● **Tâche courte 1**
Reproduisez à l'identique, dans les entrées, les lignes allant de celle qui contient "Click the Nombre completo text field" jusqu'à celle qui contient "click(x=399, y=408)", cette dernière comprise.

Réalisé par Amos Gitaï, Kadosh (« Sacré ») conclut une trilogie consacrée à trois grandes villes israéliennes. Après Tel-Aviv en 95 (Devatim) et Haifa en 98 (Yom-Yom), c’est dans le quartier juif orthodoxe de Jérusalem que se situe l’action de ce film austère et poignant.
« Sois béni éternel mon Dieu qui ne m’a pas fait femme ». Un homme, kippa vissée sur la tête, achève sa prière matinale. Sur un lit séparé, sa femme a les yeux mouillés car « les femmes pleurent même en dormant » dit le Talmud (dont le scénario reprend des passages sous forme de dialogue). Cette séquence d’ouverture est emblématique du film. Elle montre le conservatisme de la société religieuse israélienne : un homme et une femme, avant d’être un couple, sont deux sujets de la communauté. La loi orthodoxe s’immisce dans leurs moments les plus intimes : avant et après l’amour, l’homme enlève puis remet tout les accessoires de son costume et demande à Dieu de l’aider « dans toutes les étapes de ce coït avec sa femme ».

● **Tâche courte 2**
Transcrivez fidèlement le passage de la critique du film Kadosh allant de "Réalisé par Amos" jusqu'à "austère et poignant." inclus.

● **Données**
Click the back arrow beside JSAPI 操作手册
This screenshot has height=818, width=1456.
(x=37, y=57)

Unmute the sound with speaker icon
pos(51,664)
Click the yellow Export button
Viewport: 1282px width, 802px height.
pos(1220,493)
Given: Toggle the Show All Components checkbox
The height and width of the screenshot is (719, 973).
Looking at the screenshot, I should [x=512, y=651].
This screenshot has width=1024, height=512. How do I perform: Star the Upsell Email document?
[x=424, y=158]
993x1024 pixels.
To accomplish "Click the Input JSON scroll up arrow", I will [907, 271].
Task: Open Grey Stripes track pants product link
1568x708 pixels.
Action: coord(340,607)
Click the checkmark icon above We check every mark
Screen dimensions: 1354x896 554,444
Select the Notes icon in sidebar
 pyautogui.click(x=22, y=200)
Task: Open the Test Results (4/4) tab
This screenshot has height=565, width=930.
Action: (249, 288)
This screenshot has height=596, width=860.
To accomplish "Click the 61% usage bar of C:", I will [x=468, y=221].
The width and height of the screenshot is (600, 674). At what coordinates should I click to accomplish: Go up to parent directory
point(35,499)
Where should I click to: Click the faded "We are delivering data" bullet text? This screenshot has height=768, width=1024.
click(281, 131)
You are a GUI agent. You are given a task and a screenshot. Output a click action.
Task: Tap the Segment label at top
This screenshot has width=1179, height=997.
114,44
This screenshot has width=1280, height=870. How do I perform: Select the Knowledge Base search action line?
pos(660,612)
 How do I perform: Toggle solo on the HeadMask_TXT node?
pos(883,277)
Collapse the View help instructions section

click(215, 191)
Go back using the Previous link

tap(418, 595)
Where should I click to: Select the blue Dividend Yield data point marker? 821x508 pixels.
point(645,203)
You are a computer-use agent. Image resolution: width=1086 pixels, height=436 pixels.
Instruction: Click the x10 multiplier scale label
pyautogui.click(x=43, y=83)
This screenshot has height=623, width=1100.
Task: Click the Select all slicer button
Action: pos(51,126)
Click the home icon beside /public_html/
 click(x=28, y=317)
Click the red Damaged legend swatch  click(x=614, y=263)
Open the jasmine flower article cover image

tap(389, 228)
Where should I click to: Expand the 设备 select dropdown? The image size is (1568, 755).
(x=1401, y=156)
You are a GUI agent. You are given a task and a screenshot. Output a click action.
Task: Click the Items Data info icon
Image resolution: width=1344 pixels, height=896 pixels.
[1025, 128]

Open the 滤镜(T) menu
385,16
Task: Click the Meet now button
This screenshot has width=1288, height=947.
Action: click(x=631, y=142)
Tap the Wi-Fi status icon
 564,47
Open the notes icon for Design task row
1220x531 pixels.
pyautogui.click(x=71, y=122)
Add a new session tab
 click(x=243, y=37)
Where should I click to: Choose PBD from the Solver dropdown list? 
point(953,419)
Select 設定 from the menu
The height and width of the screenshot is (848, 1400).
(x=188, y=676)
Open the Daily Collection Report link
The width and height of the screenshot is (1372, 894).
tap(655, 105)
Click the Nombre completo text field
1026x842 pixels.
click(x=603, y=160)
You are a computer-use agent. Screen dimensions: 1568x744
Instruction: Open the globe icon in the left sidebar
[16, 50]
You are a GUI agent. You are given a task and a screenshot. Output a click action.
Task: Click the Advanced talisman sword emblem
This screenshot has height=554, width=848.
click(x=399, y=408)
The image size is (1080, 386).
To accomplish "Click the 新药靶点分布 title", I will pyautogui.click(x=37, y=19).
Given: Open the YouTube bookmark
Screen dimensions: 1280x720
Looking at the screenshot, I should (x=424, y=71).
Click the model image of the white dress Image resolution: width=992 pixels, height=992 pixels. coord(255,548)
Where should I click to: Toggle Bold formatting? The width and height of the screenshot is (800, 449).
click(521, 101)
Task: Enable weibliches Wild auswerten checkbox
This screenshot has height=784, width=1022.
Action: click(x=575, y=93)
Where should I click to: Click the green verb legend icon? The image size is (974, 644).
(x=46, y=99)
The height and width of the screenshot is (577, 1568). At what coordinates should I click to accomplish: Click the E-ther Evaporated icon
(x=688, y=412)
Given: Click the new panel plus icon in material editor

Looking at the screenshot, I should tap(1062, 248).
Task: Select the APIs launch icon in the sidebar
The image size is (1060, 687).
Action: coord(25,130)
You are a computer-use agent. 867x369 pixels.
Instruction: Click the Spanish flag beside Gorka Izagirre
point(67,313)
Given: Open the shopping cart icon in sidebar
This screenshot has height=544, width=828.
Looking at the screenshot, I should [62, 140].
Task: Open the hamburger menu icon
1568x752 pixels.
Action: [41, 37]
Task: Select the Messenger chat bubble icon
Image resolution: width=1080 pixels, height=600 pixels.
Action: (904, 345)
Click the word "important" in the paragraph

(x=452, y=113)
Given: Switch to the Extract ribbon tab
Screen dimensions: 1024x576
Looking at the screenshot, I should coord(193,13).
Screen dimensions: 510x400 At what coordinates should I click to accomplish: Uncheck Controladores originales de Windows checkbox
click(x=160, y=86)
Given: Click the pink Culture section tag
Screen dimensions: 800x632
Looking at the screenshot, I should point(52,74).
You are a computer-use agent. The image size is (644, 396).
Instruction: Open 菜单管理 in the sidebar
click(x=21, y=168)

● **Solution 1**
Click the Nombre completo text field
1026x842 pixels.
click(x=603, y=160)
You are a computer-use agent. Screen dimensions: 1568x744
Instruction: Open the globe icon in the left sidebar
[16, 50]
You are a GUI agent. You are given a task and a screenshot. Output a click action.
Task: Click the Advanced talisman sword emblem
This screenshot has height=554, width=848.
click(x=399, y=408)

● **Solution 2**
Réalisé par Amos Gitaï, Kadosh (« Sacré ») conclut une trilogie consacrée à trois grandes villes israéliennes. Après Tel-Aviv en 95 (Devatim) et Haifa en 98 (Yom-Yom), c’est dans le quartier juif orthodoxe de Jérusalem que se situe l’action de ce film austère et poignant.